Apparently nobody really has tried beta-lactam antibiotics in this indication, but it seems suprising that any medical professional would consider this a "one-two punch strategy". Realistically this would be one combo of a multi hit process. Modern day TB therapy always includes a specifically chosen 3-4 drug combination. This combination depends on where the infection was contracted along with any characterisation of the strain that is possible. This is simply because if you feed a drug that's not killing it, you're selecting for resistance to that drug. If physicians start using beta-lactamase inhibitors they'd better be careful because there are already several examples of other infections resistant to clavulanic acid (just google search).
Whilst the article reports this as if it is a major breakthrough, this is purely sensationalism. It is a minor breakthrough in a major problem.

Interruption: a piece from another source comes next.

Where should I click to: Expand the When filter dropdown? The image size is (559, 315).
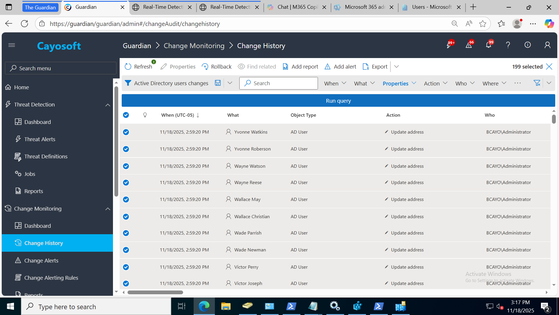(335, 83)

It's an interesting study, and they're doing it right, but there's no particular breakthrough yet. This is an in vitro study with no clinical implications yet. TB is a significant problem where I work (I'm a doctor in the Western US), but there are some hurdles to get over before I can start using clavulanate.

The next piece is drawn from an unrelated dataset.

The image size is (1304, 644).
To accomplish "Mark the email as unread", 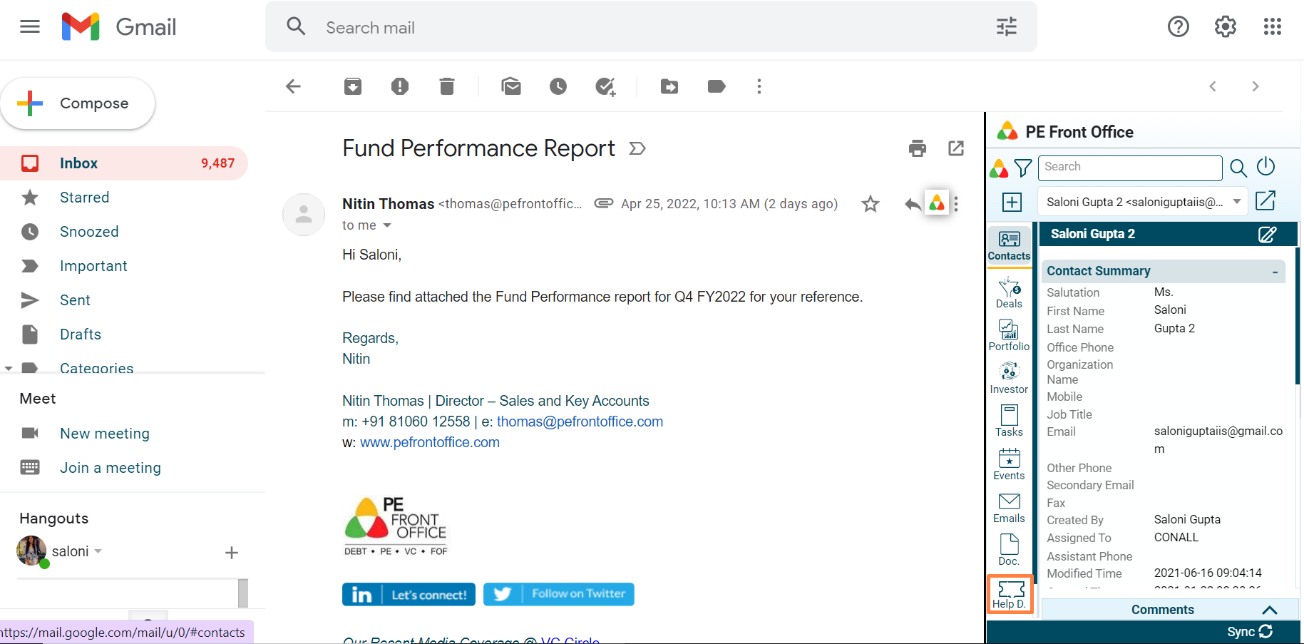I will pos(511,87).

Clinical utility is the Holy Grail here - the biochemical activity of a drug is critical, but the effect of the drug on the infection in an infected person is a lot more complicated. You have to get an effective concentration of the antibiotic into the area of the organism, get the bug to take up appropriate quantities of it, and not injure the patient in the process. Every step of this can kill an otherwise promising use of the drug.
In the case of clavulanate, we know that it causes significant side effects. I use it a LOT in kids (Augmentin is your friend for a variety of conditions, and clavulanate is what makes Augmentin Augmentin), and it causes pretty impressive diarrhea at fairly low doses. Diarrhea, especially if it involves altered intestinal flora, is a set-up for C. difficile colitis, which can be deadly. If we need high concentrations of clavulanate, we may not be able to give enough of it to patients. Or there may be other toxicities, although it's been quite benign in widespread use to date.

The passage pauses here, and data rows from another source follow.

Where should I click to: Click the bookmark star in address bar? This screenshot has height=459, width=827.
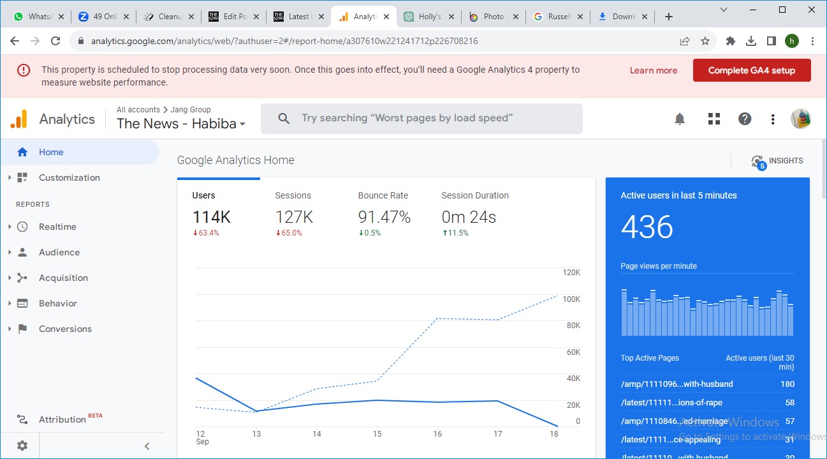705,41
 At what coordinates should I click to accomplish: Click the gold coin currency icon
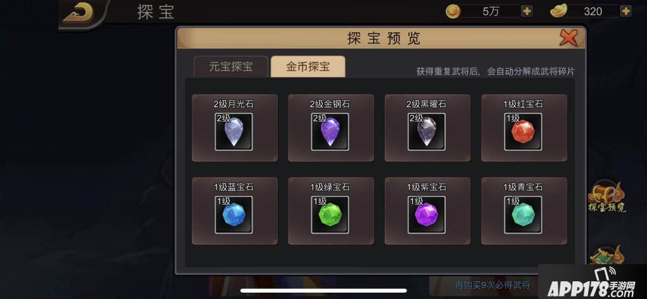[453, 11]
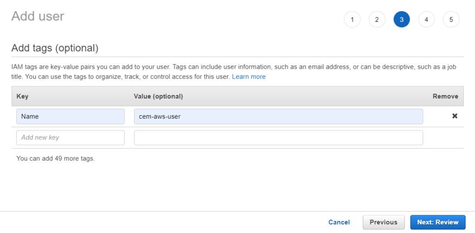Click the 49 more tags notice text
Screen dimensions: 475x233
(x=56, y=158)
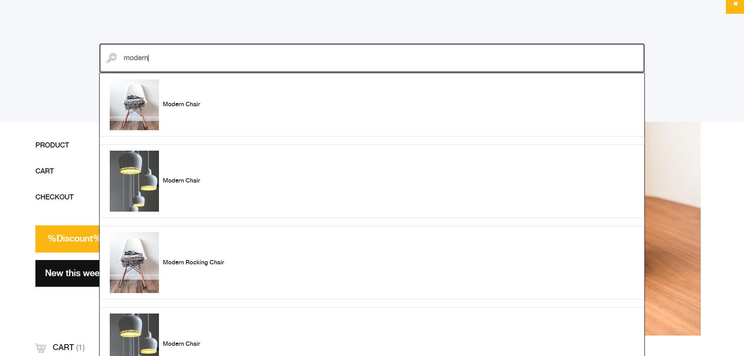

Another problem is that the bacterium can mutate proteins to avoid drugs, and TB is pretty good at this. MDR TB didn't happen by accident, and mutation of beta-lactamases to avoid clavulanate is not unheard of. Overproduction of the enzyme is also possible, and would then increase the required dose of the drug (and see above).
A final problem is the physical defenses of the bug. The cell wall for TB is quite effective and strong, and the bacterium has a variety of transport mechanisms to get antibiotics out of the cell. Again, we may not be able to get enough clavulanate into the cell long enough to kill it.
Having said all of that, I'm delighted both that the work is being done and that these initial results are promising. It will be fun to see what happens clinically.